KIYMETLERİNİ BİLEMEMİŞİZ

Facebook Twitter Linked-in






Kendi adıma söylüyorum siz katılmak zorunda değilsiniz. Kıymetlerini bilemediklerimizin başında Süleyman Demirel geliyor. Kendisine bir tek oyum kısmet olmadı. Hep muhalif oldum, bazen herkesle beraber dalga geçtim, taklidinin yapılmasına güldüm.





Nevzuhur politikacıları tanıdıkça ve özellikle İslamköy’de adına yapılan “Demokrasi ve Kalkınma Müzesi’ni” gezince, kendisini yanlış anlamış, ya da hiç anlamamış olduğumu, son derece demokrat ve özgür düşünceye saygılı bir insan olduğunu kabul ettim.





Siz aynı fikirde olmayabilir, “Ama o da…”diyebilirsiniz. Benimki beni bağlayan bir özeleştiri.





Ama önce satır başlarıyla Kamuran İnan:









1993 yılında, Turgut Özal ölünce, Süleyman Demirel’e karşı aday gösterildi.

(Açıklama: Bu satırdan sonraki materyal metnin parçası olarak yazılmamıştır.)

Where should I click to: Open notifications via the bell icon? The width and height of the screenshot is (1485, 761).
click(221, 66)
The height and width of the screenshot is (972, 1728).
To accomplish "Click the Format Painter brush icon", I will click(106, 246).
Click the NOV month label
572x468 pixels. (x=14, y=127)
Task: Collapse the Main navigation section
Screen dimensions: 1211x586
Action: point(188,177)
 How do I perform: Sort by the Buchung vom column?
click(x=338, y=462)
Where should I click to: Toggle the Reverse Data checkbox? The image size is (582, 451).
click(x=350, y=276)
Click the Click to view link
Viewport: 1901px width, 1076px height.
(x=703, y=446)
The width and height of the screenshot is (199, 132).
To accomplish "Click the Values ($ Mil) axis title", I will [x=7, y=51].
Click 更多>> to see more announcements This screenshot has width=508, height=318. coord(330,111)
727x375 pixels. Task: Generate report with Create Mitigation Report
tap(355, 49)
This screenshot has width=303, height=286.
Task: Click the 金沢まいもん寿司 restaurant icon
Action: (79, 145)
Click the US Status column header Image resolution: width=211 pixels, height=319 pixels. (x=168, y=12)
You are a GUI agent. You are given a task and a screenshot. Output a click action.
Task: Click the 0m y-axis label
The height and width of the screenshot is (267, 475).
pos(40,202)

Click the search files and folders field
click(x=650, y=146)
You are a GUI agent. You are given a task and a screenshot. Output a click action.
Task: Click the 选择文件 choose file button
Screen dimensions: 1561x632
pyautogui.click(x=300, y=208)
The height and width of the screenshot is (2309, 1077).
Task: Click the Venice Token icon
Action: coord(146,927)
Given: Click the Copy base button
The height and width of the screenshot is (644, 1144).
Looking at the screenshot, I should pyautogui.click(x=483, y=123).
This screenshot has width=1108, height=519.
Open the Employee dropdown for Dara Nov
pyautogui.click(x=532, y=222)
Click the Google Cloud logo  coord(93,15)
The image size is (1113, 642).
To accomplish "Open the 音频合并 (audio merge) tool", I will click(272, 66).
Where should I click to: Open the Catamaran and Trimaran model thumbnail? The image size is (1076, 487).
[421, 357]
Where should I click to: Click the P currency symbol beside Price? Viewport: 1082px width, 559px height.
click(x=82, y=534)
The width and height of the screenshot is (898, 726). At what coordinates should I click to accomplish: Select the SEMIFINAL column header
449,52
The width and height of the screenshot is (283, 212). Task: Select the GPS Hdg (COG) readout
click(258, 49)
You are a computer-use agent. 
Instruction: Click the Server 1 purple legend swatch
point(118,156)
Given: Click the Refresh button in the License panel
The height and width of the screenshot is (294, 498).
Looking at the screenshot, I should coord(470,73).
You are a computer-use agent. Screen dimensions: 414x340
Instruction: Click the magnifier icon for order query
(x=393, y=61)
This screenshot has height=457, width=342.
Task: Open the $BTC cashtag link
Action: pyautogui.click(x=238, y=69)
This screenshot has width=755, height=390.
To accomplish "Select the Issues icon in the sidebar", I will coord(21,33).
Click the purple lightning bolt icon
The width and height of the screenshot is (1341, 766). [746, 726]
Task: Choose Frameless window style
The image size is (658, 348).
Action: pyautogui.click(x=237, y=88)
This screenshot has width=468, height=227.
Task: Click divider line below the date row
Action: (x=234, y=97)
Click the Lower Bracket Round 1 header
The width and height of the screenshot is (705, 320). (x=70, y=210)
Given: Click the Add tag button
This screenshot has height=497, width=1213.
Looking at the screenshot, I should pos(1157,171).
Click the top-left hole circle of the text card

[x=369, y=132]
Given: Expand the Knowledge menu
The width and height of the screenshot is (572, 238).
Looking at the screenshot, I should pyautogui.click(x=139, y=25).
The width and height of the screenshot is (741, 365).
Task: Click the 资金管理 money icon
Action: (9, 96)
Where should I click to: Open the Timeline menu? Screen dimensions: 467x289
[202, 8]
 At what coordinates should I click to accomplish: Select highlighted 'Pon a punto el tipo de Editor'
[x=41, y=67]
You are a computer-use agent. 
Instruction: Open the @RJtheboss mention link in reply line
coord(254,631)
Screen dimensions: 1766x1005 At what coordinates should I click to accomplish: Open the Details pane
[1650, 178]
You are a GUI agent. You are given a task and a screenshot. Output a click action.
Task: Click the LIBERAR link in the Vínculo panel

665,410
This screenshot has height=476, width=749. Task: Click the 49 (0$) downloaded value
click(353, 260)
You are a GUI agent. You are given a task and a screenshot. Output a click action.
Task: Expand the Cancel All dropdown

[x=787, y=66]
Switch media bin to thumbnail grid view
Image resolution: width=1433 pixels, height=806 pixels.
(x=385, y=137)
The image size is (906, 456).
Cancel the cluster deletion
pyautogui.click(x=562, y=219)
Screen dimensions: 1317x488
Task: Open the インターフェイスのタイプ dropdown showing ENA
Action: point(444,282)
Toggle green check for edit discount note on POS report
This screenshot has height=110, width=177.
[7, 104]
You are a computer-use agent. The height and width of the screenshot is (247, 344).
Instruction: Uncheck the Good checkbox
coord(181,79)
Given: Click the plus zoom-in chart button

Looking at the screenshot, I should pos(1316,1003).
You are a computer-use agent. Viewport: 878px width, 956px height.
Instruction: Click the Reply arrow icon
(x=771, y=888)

Yalakalık bugün olduğu kadar profesyonel değer taşımasa ve ikbal merdiveni olarak kullanılmasa da, tarihin her devrinde olduğu gibi o gün de mevcuttu.





Eşi İsviçreli,' dediler.  Doğruydu. 'Cenevreli Annette' ile evliydi. Ama AnnetteMüslüman olmuş ve Yasemin adını almıştı.(Öyle olmasa da ne olurdu ki?)
-'Annesi Ermeni,' dediler. Doğruydu. Babası, Ermeni tehciri sırasında kurtulan bir Ermeni kızıyla evlenmişti. Kız, Müslüman olmuş ve Mecbure adını almıştı. (Öyle olmasa da ne olurdu ki?)





Dedikodular Demirel’in kulağına da geldi. Demirel 'çevresine' hemen talimat verdi:
- “Kamran Bey dava arkadaşımdır. Muhterem annesi ve yakından tanıdığım sayın eşi üzerinden Kamran Bey'i kimse yıpratmaya kalkmasın. Kimse siyaseti çirkinleştirmesin ve kongreye gölge düşürmesin.”





Kongrede iki arkadaş 'uygarca ve centilmence' yarıştı. İnan88 oy aldı, Demirel kazandı. İki arkadaşın dostluğu ölünceye kadar devam etti.





BEN DEMİREL KAZANDI, DEDİM AMA ASLINDA KAZANAN TÜRKİYE İDİ.